John Grunsfeld, the former astronaut who flew on several space shuttle missions to repair the Hubble Space Telescope and is now deputy director of the Space Telescope Science Institute, said: “The only good thing about the initiative is that NASA is moving on something, and that the jobs are preserved. It also means we’ll have this discussion again in two years.”
To speed development and control costs, the design is based on pieces from the just-retired shuttles and the canceled Constellation program. The first stage is an elongated shuttle fuel tank, and it would use the same rocket engines as the shuttles. For the initial test flights, two solid rocket boosters — stretched versions of what flew on the shuttles — would provide additional thrust.
NASA also announced plans for a competition to design more powerful boosters, each providing 3.9 million to 5 million pounds of thrust, for the more powerful version of the rocket.
The schedule beyond the first test flight depends on future budgets. The first rocket that is to fly in 2017 will consist of a single stage. Internal NASA documents suggest that if the space agency’s budget remains flat, providing about $41 billion from 2012 through 2025, NASA will not be able to do much work on the second stage, needed to increase the lift capability, until after 2017, and the first manned flight would not occur until 2021.
Subsequent flights would occur only once every year or two, and the final version, capable of lifting 130 metric tons, would not be completed for two decades.
With more money, perhaps as much as $62 billion over the next 14 years, the agency estimated that the first manned flight could be moved up by three years and the 130-metric-ton rocket could be available by 2021. It could fly up to two missions a year and still have enough to start developing the necessary pieces for a mission to an asteroid, like a deep-space habitat — essentially a living room for astronauts during long space trips.

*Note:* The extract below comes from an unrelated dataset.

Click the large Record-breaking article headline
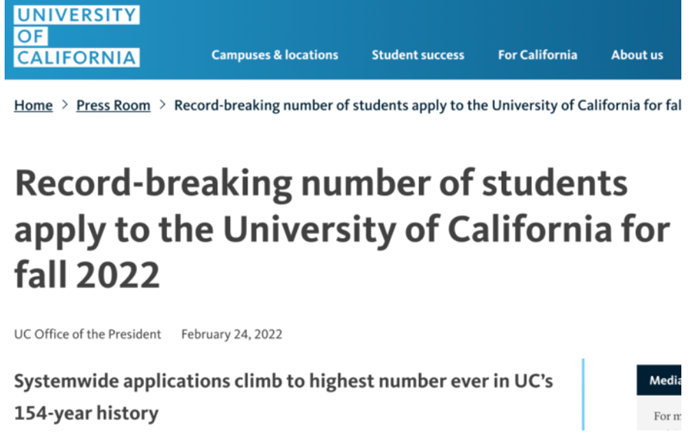Screen dimensions: 700x446 pyautogui.click(x=340, y=228)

Senator Hutchison said there was now broad support from the administration and both parties in Congress on the space exploration plan.
She said even among the ardent budget cutters in her party, “they have not cut the core mission of NASA, because they see that as part of the American spirit and most certainly part of the American economy and America’s national security where we cannot afford to be in second place.”
Dennis Overbye contributed reporting.